Colposcopy was fine and they said I’d hear within 6 weeks about my results, however just four days later I had a letter saying I needed to go back. I immediately knew what the prognosis was going to be.
My mum accompanied me to the hospital but I knew I needed to hear the news by myself so I asked her to wait outside. I was told they had found abnormal cells as well as cancer. The specialist was brilliant in giving me time needed to digest the information and ask any questions. My main concern was whether it would affect my chances of having children and it was one of my first questions. The consultant said I could start straight away with laser surgery if I wanted, otherwise I could go home and book an appointment. I opted for there and then, I just wanted it gone. I asked the doctor if she could tell my mum as I couldn’t bring myself to say the word. The whole way through I don’t think I allowed other people to properly respond, my coping mechanism was that everything would be ok, and if anyone looked like they were upset I didn’t want to see. When I told my sister, she broke down when I said it and I had to hang up.
I had 3 treatments on separate occasions. They were invasive, but ok. I had local anaesthetic which meant I could be in and out quickly. It was a bit irritating when the anaesthetic wore off and it’s strange to say but it almost felt like something wasn’t there and my insides were different.
I was fortunate that the cancer hadn’t spread any further than the cervix.
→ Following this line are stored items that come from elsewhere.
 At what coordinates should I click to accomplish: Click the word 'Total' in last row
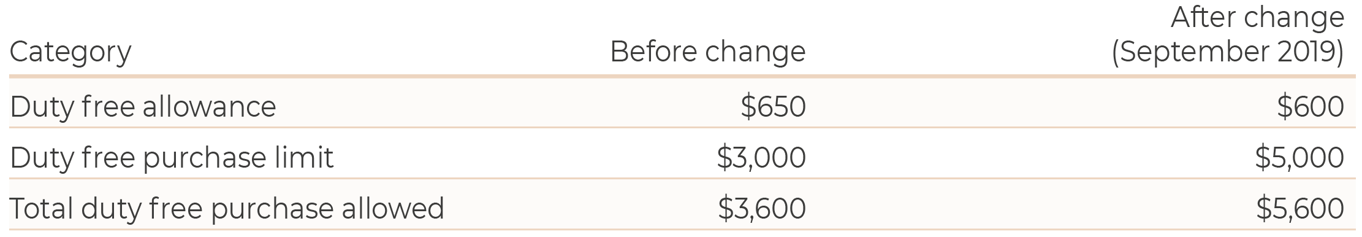click(x=41, y=209)
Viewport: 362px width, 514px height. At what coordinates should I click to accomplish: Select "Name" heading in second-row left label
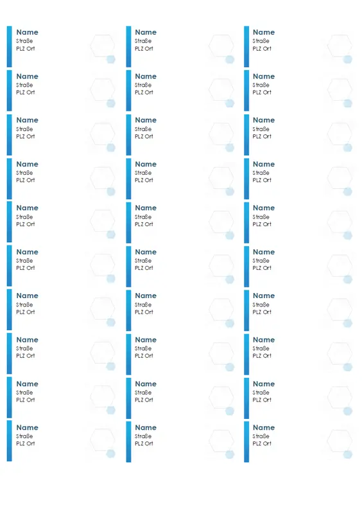(x=27, y=76)
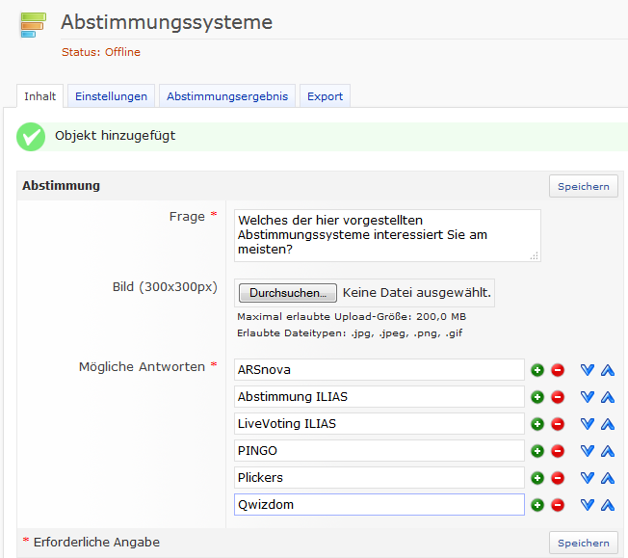Add a new answer after Qwizdom

(537, 505)
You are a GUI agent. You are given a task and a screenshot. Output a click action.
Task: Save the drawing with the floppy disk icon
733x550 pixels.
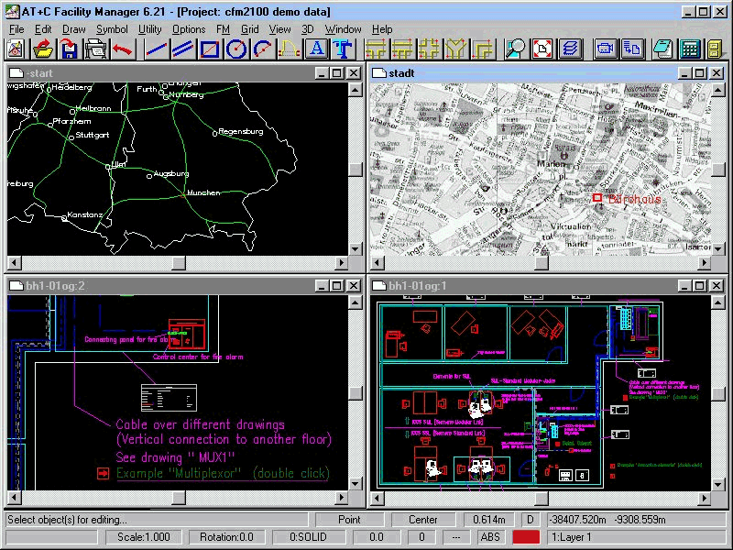pyautogui.click(x=69, y=49)
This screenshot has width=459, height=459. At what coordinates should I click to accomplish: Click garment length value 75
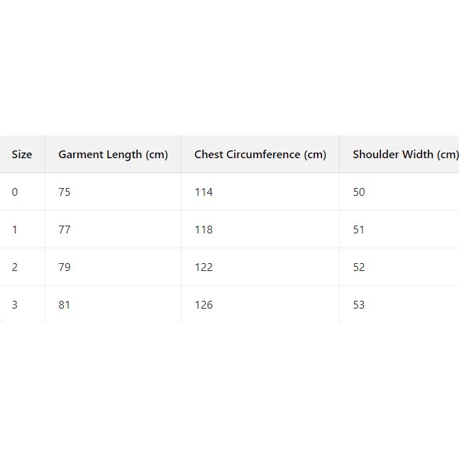(x=65, y=192)
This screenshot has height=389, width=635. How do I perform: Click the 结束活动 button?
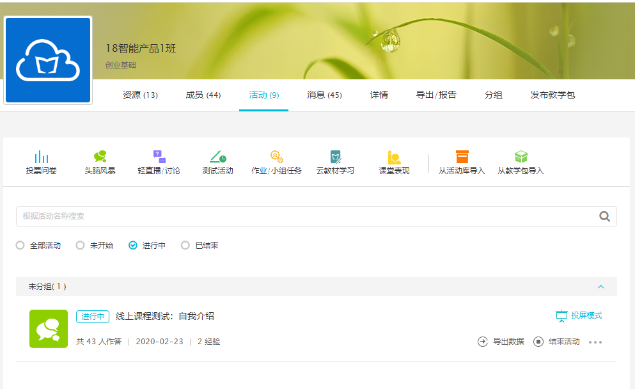557,342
I feel like an imposter sometimes as I didn’t have treatments such as chemo or radiotherapy. I think the real moment of realisation was my visit to the oncology department where they confirmed it hadn’t spread to any other organs. It was here when I realised, being among all the other patients in varying stages of cancer that I was now in that group. However having had a really straightforward experience of it makes me feel like I don’t really belong.
My dad still finds it hard to imagine as it all happened so fast, the idea of his little girl having cancer too. I didn’t like being treated like I was ill, I didn’t want people running around after me so would have to stop my partner from wanting to do everything. It’s not always the cancer that makes you ill, it can be the side effects and luckily I didn’t get many.
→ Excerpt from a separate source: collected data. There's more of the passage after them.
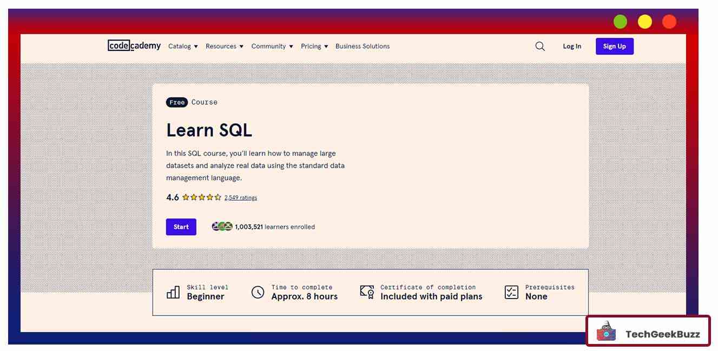Click the prerequisites checklist icon
Viewport: 718px width, 351px height.
tap(511, 292)
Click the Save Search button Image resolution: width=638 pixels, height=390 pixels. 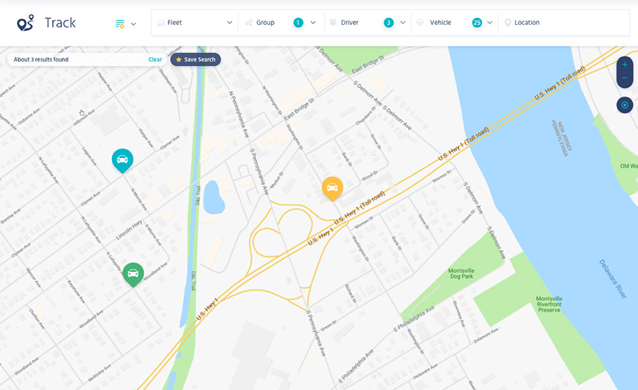click(x=196, y=59)
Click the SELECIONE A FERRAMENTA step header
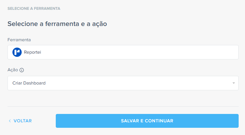The height and width of the screenshot is (135, 245). point(34,9)
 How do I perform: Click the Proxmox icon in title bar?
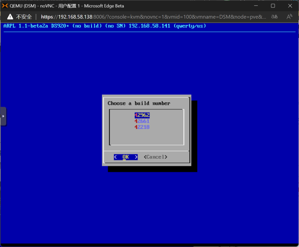[5, 6]
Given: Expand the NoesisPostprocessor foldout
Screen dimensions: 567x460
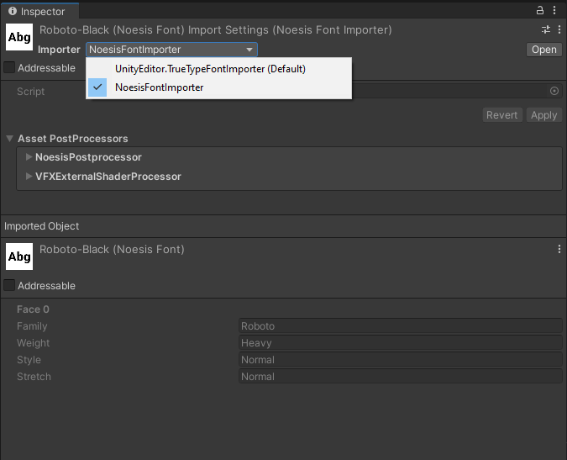Looking at the screenshot, I should click(x=29, y=157).
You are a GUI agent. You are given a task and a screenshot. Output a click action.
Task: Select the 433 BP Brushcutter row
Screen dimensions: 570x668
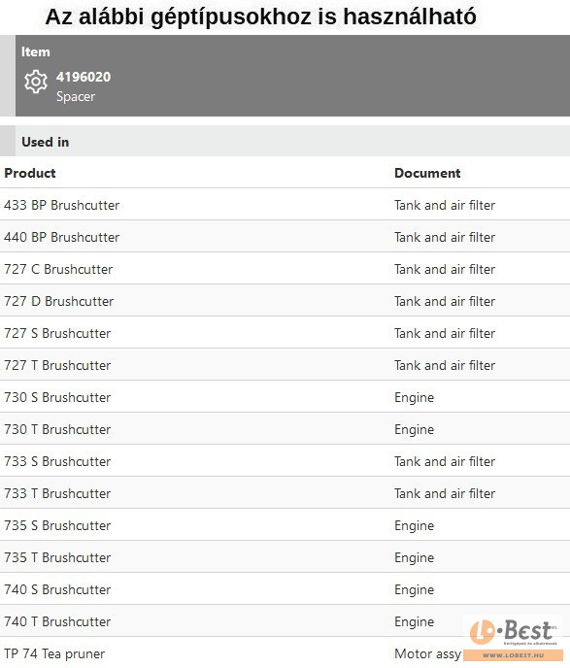pos(285,205)
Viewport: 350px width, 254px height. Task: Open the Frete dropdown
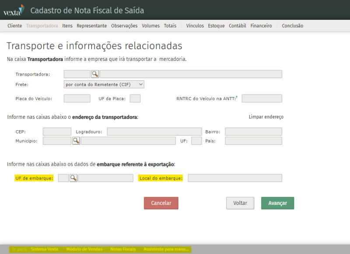coord(104,84)
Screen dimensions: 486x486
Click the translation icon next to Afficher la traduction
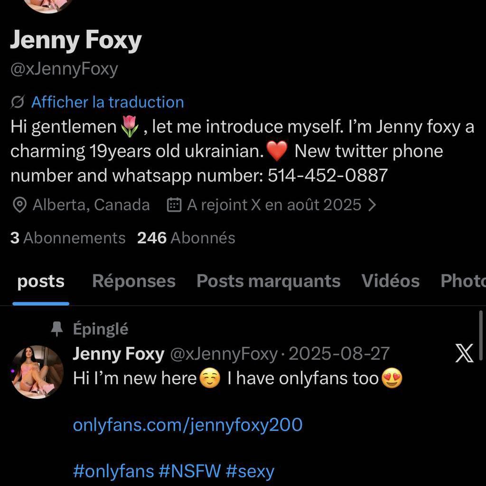pos(18,102)
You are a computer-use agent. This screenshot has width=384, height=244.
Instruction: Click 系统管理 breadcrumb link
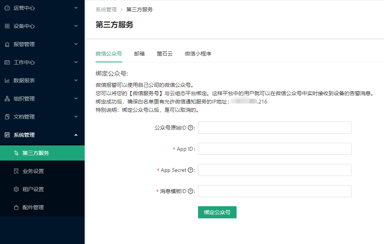(x=106, y=9)
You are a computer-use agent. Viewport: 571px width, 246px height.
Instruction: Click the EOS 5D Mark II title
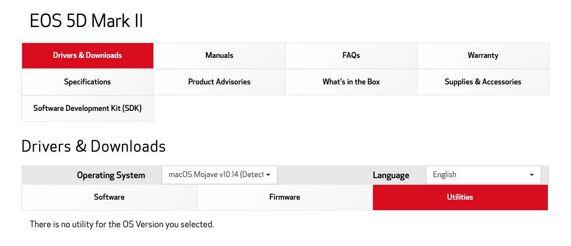[x=86, y=21]
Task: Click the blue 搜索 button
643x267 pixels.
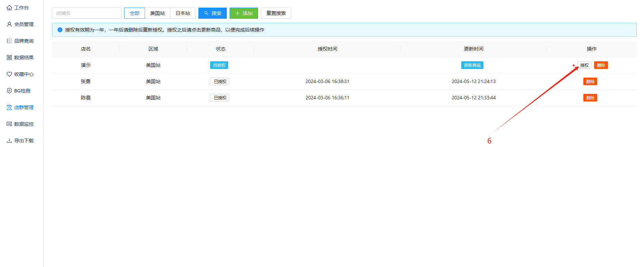Action: (212, 13)
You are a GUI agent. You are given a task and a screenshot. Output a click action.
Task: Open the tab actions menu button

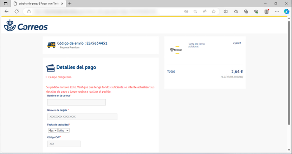tap(5, 4)
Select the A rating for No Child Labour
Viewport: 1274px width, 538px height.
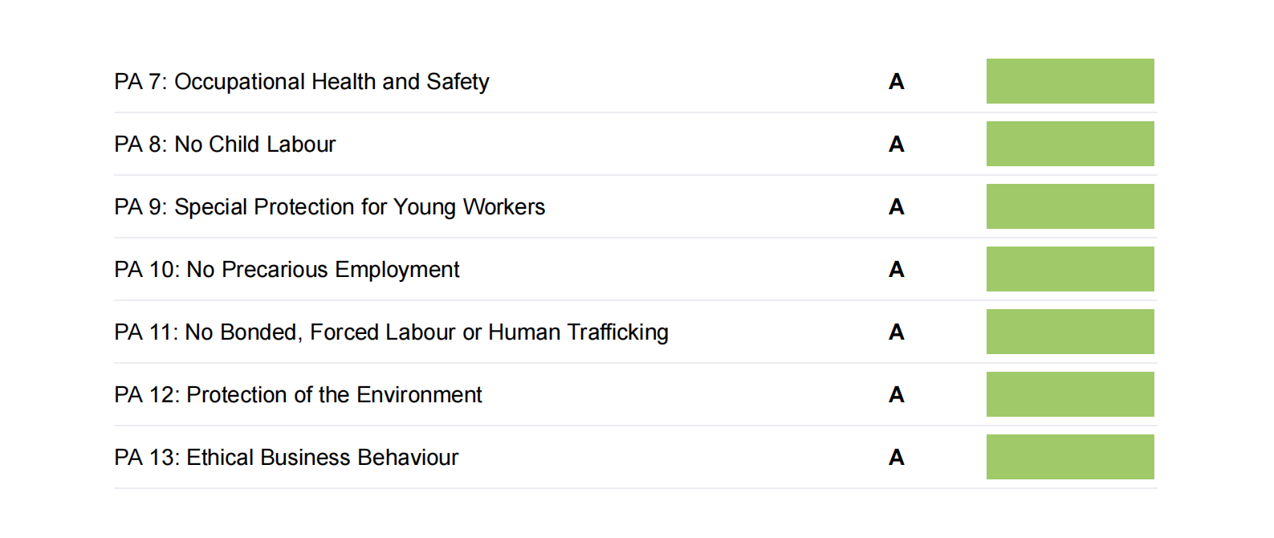point(897,145)
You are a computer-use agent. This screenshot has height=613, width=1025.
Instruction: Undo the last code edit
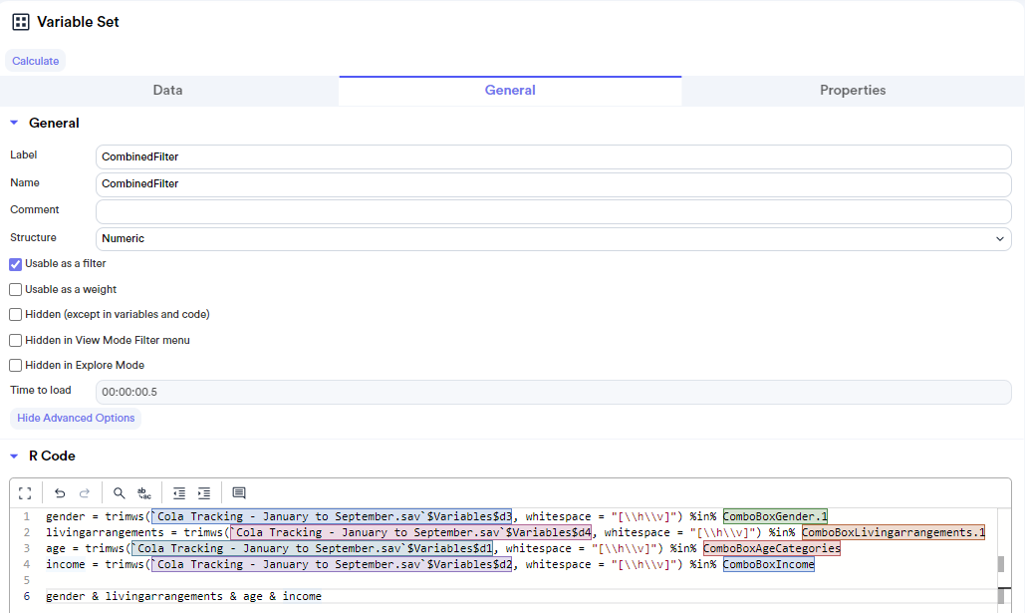tap(59, 492)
I work as a performer and had to stop dancing for a bit. I could teach but I couldn’t perform so had to miss touring for about five months. Looking back I don’t know how I did it but at the time it was just straightforward. The first performance I did was a bit tough, I was very aware of my body and what it had gone through.
It’s a scary process, and the word cancer itself brings so many feelings for everyone involved (be it the patient or family/friends) but as a survivor I feel the experience actually had a positive effect on my outlook on life. I feel stronger. Seeing HPV on a letter was also scary, it was something I knew a little about. My GP made it sound like an STD which made me feel dirty and almost worse than the cancer, I was worried I had given it to someone.
My team were and continue to be amazing and supportive. I had a really good nurse who said any questions to just go to her which was great, she also mentioned Jo’s Cervical Cancer Trust although it took me a while to visit the site. I just wanted to keep it all to myself and get through it instead of talking about it and thinking about it.
I go for regular check ups every year and get anxious about 2 weeks before the appointment even though I have been clear for several years. Even though I’m sure nothing is wrong, I didn’t expect anything last time so I have a bit of paranoia. My fertility still niggles me, even though they’ve really reassured me it should be ok, there’s still that what if.
If I hadn’t gone for that test it could have been so much different, I’m so passionate about raising awareness of the test now. It’s so important, my outcome could have been so different if I hadn’t, so please go if you get an invite.